Texto da página:
* * *

Sunday, 24 de November de 2024 ISSN 1519-7670 - Ano 24 - nº 1315

Apresentadoras de TV se queixam de preconceito

Ex-funcionárias da BBC afirmam que existe um problema concreto na rede pública britânica com relação ao preconceito de idade e gênero. Ouvida por uma comissão uma da Câmara dos Lordes sobre mulheres e radiodifusão, a experiente jornalista Olenka Frenkiel, que deixou a BBC após 30 anos de carreira, falou sobre a amplitude, na indústria televisiva, do sexismo e do preconceito contra a idade, assim como a maneira pela qual a rede tenta silenciar ex-funcionários nos acordos de demissão.

Olenka, que foi a primeira repórter da BBC em Berlim depois da queda do Muro, diz que se recusou a assinar um acordo de confidencialidade que a impedia de falar sobre a organização porque queria debater abertamente a experiência por que passam as mulheres mais velhas na radiodifusão. “Tive uma grande carreira na BBC, conheci o mundo, fiz uma porção de coisas interessantes e não quero que pensem em mim como uma ‘pobre coitada’. Mas não gosto que a maior organização de radiodifusão do mundo deixe de falar a verdade.”

Outras ex-funcionárias da BBC, como a ex-apresentadora do programa Newsnight Liz Mackean, que, assim como Olenka, recusou-se a assinar uma cláusula que a proibia de falar depois de sua saída da empresa, também acreditam que o preconceito com mulheres mais velhas diante das câmeras existe na rede. Entre os apresentadores de programas com mais de 50 anos de idade, 82% são homens.

Na justiça

Em 2011, a apresentadora Miriam O’Reilly ganhou uma ação em que acusava a BBC de preconceito por conta de idade. Miriam havia sido demitida do programa Countryfile, sobre assuntos rurais, junto com outras quatro apresentadoras, todas entre 40 e 50 anos. O tribunal, no entanto, não aceitou a alegação de preconceito de gênero.

Na ocasião, o então diretor-geral da BBC, Mark Thompson, declarou ao jornal Daily Mail que o caso de Miriam O’Reilly representava um momento decisivo para a empresa. No mesmo dia, Olenka Frenkiel enviou-lhe um e-mail destacando que a discriminação não tinha acabado. “É desonesto, por parte da BBC, dizer que as coisas mudaram quando continuam as políticas discriminatórias e, em seguida, exigindo que as vítimas assinem cláusulas que as proíbem de falar”, dizia ela. “Se suas declarações públicas pretendem ter credibilidade, então a atual política de obrigar mulheres de meia idade a deixar o emprego deveria terminar.”

Redações criadas por homens

Falando à comissão da Câmara dos Lordes, a jornalista da ITV News Penny Marshall, de 51 anos, afirmou que as mulheres com mais de 50 anos de idade são tratadas de uma maneira miserável na indústria de radiodifusão e que as redações foram “criadas por homens, em grande parte para homens”.

* * *

Trechos dos dados:
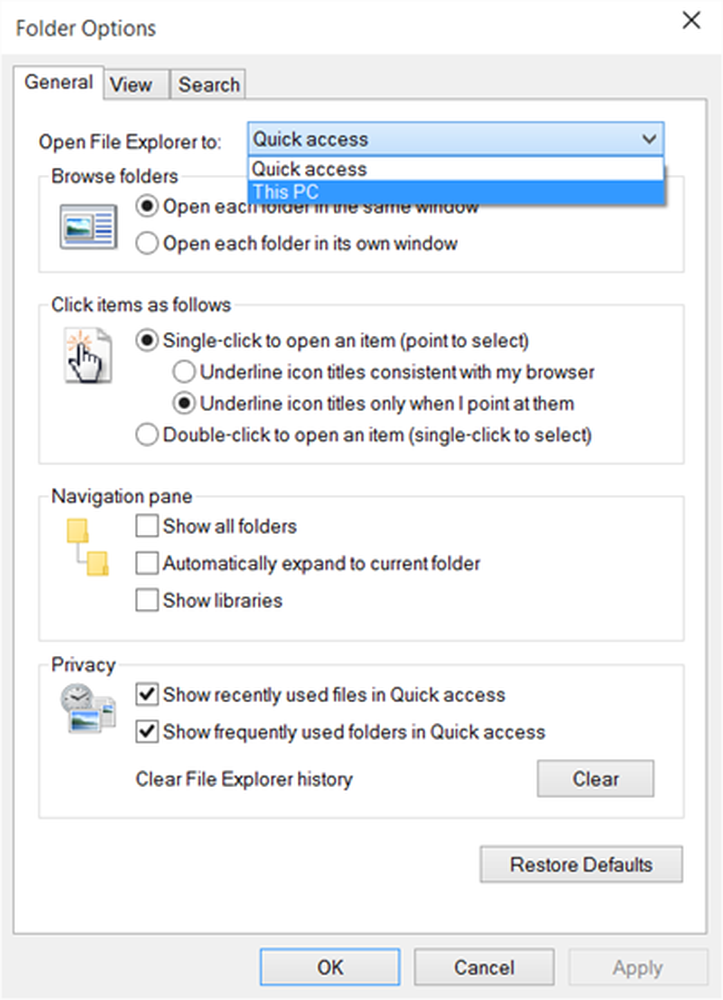This screenshot has height=1000, width=723.
Task: Click the Clear history button
Action: [595, 779]
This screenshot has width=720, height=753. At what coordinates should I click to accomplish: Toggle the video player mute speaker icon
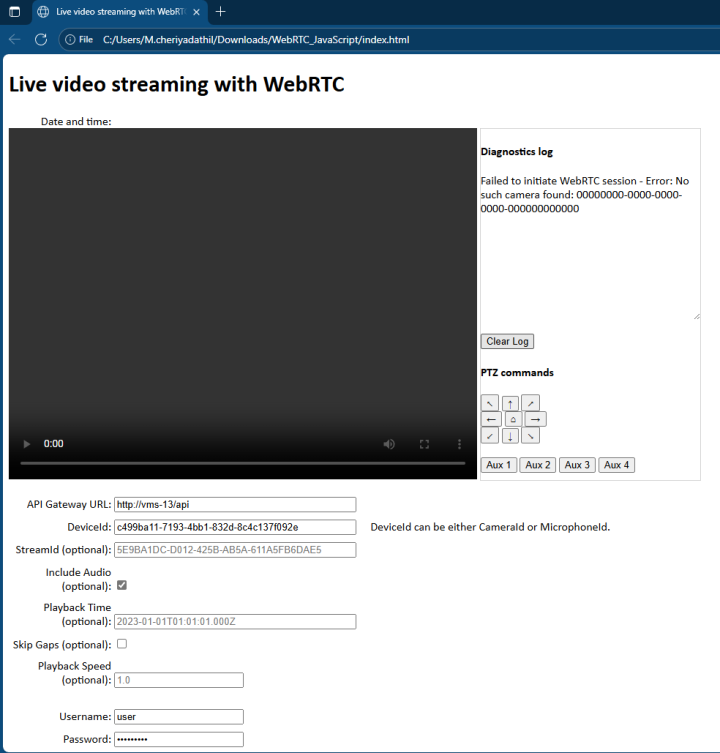pyautogui.click(x=389, y=444)
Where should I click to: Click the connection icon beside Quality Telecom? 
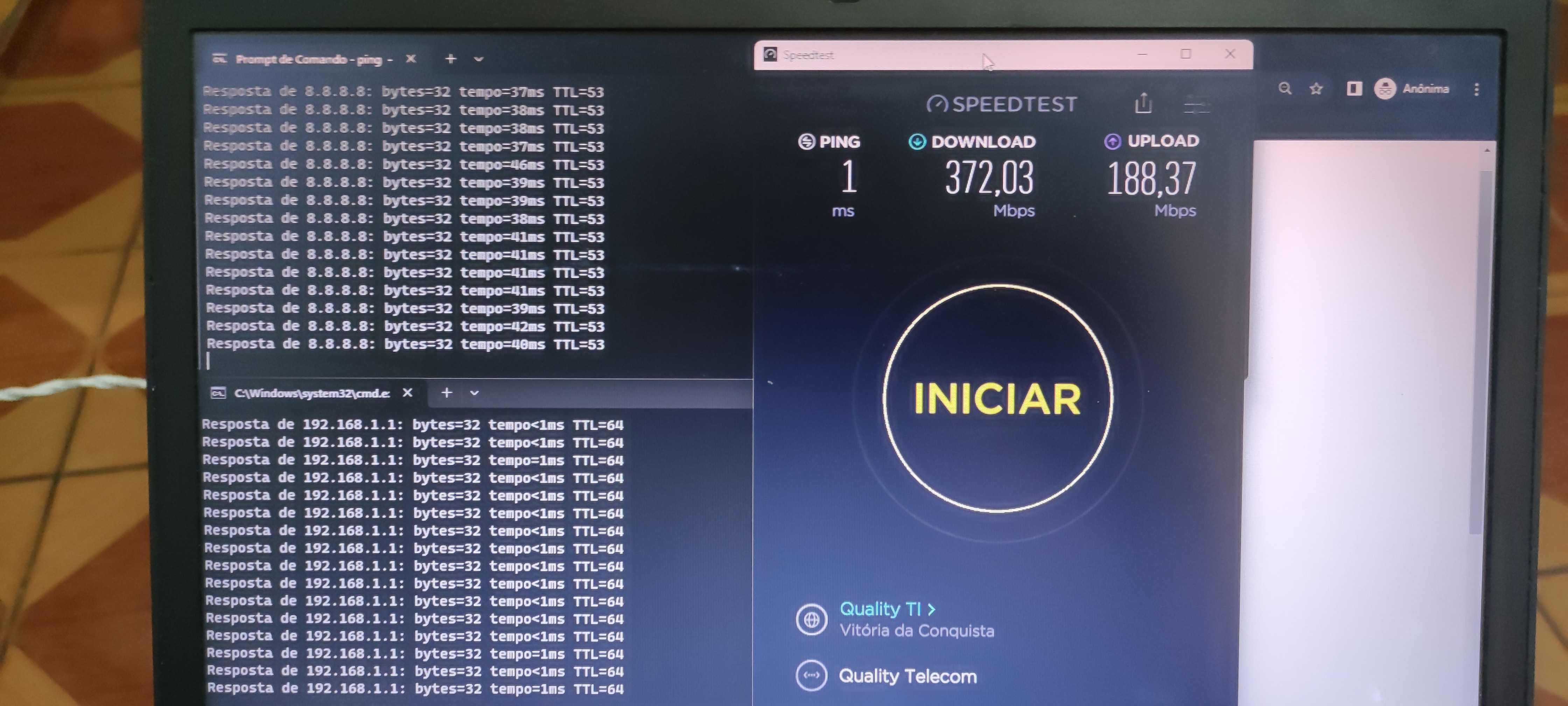(x=811, y=675)
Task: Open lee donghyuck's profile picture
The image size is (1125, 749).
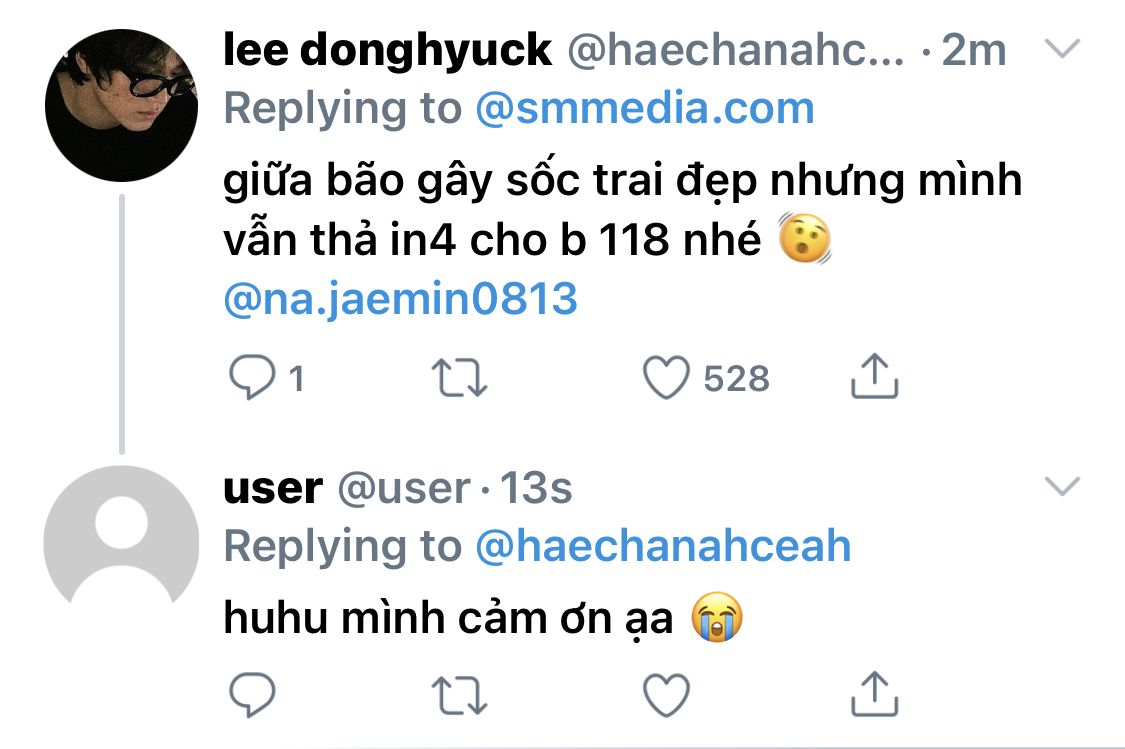Action: 121,105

* * *

Sua tarefa: Reescreva o trecho da matéria sobre preconceito na BBC que começa nas palavras que trazem "Em 2011, a apresentadora" e termina depois de "preconceito de gênero.", trocando "tribunal" por "júri".

Resultado da tarefa:
Em 2011, a apresentadora Miriam O’Reilly ganhou uma ação em que acusava a BBC de preconceito por conta de idade. Miriam havia sido demitida do programa Countryfile, sobre assuntos rurais, junto com outras quatro apresentadoras, todas entre 40 e 50 anos. O júri, no entanto, não aceitou a alegação de preconceito de gênero.